O trabalho desempenhado por Sarmento é uma prova de quão diversificada é a atividade e a rotina dos brasileiros que vão servir no Haiti. No Brabatt 1 (uma das divisões do batalhão brasileiro no país), ele era um dos responsáveis por registrar, por meio de fotos e vídeos, todo o trabalho realizado pelos colegas. Raramente precisou trocar a câmera por um fuzil, ou seguiu a escala rígida de horários dos outros militares ; seu trabalho quase sempre se estendia até mais tarde, acompanhando diferentes rondas ou mesmo equipes de jornalistas brasileiros e estrangeiros em visita ao país.
Mas foi a atividade diferente que garantiu a Sarmento, um dos 29 militares de Brasília no batalhão, a experiência única de fazer uma retrospectiva, em imagens, de tudo o que viveram nos seis meses de atividades. Seus últimos dias no Haiti foram de trabalho intenso para compilar vídeos e fotos dos melhores momentos em um filme curto, que emocionou os colegas. À família, ele também sempre teve a oportunidade de enviar, por e-mail, o seu olhar sobre o Haiti, em registros que muitas vezes o marcavam. ;Um dia tirei a foto de uma criança, durante uma missão. O olhar dela era tão marcante que não tive como não enviar para as minhas filhas;, lembra, dizendo esperar só o momento de encontrar as filhas para transmitir as lições que aprendeu.

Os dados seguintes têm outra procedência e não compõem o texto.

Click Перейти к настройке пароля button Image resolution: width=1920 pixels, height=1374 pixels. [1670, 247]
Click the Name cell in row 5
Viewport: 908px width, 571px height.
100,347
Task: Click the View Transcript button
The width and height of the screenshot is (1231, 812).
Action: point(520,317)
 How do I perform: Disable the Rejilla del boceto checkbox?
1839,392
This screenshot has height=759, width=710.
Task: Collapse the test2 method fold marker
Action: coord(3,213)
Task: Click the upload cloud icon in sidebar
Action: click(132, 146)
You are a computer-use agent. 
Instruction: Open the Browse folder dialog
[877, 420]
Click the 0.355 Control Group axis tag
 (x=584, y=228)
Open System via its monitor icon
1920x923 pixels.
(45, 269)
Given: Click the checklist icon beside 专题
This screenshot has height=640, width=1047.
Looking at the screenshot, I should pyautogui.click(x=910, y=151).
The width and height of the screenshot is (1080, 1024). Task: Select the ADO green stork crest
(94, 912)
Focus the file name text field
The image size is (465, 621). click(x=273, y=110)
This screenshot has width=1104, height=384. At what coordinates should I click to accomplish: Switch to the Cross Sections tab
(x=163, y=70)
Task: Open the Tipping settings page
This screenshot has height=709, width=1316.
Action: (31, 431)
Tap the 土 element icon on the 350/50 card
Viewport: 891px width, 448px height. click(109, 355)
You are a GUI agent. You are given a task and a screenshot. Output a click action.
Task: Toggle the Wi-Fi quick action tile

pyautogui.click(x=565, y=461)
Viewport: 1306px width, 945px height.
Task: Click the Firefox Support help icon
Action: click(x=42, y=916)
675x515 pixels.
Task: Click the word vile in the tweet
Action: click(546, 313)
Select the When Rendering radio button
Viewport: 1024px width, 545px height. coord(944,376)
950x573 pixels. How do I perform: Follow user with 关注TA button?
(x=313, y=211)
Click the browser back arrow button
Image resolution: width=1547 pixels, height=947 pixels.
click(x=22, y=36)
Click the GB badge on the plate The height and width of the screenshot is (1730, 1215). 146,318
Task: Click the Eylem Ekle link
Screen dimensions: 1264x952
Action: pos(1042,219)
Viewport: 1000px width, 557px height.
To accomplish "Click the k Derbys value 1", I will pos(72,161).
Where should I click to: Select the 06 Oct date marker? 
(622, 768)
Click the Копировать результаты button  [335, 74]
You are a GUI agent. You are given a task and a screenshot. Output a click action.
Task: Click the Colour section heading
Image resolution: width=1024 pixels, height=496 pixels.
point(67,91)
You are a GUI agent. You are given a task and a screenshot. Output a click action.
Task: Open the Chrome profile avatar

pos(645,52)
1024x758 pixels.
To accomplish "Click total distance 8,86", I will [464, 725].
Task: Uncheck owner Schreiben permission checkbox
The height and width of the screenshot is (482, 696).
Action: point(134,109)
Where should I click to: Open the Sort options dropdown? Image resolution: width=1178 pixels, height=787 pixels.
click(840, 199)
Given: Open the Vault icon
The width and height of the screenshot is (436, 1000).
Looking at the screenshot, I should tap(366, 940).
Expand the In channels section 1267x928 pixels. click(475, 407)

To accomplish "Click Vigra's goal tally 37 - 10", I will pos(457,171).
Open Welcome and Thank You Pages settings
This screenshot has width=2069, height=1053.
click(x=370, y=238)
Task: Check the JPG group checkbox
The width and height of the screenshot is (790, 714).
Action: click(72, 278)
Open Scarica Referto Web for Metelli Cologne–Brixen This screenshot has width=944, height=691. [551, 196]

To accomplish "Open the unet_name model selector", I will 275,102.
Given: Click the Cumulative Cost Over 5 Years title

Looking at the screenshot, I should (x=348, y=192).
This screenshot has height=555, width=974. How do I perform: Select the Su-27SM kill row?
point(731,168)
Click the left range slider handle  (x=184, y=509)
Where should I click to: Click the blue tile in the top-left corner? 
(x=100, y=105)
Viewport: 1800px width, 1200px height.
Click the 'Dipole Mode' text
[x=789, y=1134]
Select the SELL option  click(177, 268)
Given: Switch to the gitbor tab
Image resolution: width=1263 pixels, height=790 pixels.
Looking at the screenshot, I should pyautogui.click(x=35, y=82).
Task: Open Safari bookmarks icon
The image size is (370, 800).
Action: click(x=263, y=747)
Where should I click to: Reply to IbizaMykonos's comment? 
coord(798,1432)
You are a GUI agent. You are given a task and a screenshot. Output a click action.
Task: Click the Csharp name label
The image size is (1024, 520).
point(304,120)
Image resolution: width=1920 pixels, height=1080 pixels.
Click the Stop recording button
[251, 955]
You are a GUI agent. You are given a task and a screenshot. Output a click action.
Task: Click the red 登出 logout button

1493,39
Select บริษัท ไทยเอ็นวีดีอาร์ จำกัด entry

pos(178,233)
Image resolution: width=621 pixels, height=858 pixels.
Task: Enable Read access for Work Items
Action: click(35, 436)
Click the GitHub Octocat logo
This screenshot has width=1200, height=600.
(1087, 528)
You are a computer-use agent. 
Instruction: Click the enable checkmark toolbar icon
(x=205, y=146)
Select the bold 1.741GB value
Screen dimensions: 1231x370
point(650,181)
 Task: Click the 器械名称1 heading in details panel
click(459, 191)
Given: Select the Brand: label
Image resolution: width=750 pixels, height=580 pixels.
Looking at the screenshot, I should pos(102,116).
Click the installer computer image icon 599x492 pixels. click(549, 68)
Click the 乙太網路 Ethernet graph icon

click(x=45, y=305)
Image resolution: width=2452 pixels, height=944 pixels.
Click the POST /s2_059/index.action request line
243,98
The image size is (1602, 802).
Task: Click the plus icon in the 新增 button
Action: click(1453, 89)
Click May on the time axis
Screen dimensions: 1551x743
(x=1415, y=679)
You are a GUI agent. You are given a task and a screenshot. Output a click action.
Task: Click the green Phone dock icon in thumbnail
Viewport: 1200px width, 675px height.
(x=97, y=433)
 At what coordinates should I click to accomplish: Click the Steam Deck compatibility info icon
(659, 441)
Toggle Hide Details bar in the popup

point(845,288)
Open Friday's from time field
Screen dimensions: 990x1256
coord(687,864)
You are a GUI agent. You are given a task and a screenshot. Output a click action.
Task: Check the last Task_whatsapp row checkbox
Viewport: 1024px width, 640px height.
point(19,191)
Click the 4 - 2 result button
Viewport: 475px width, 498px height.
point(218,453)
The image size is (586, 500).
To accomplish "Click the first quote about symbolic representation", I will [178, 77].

Até 15 de fevereiro, todos os militares do Exército, da Marinha e da Aeronáutica que chegaram ao país em julho do ano passado terão retornado ao Brasil. Será a vez de mais mil homens iniciarem a trajetória aparentemente curta, mas inegavelmente marcante para sua profissão e sua vida. Ontem, 92 militares de Brasília seguiram para Porto Príncipe.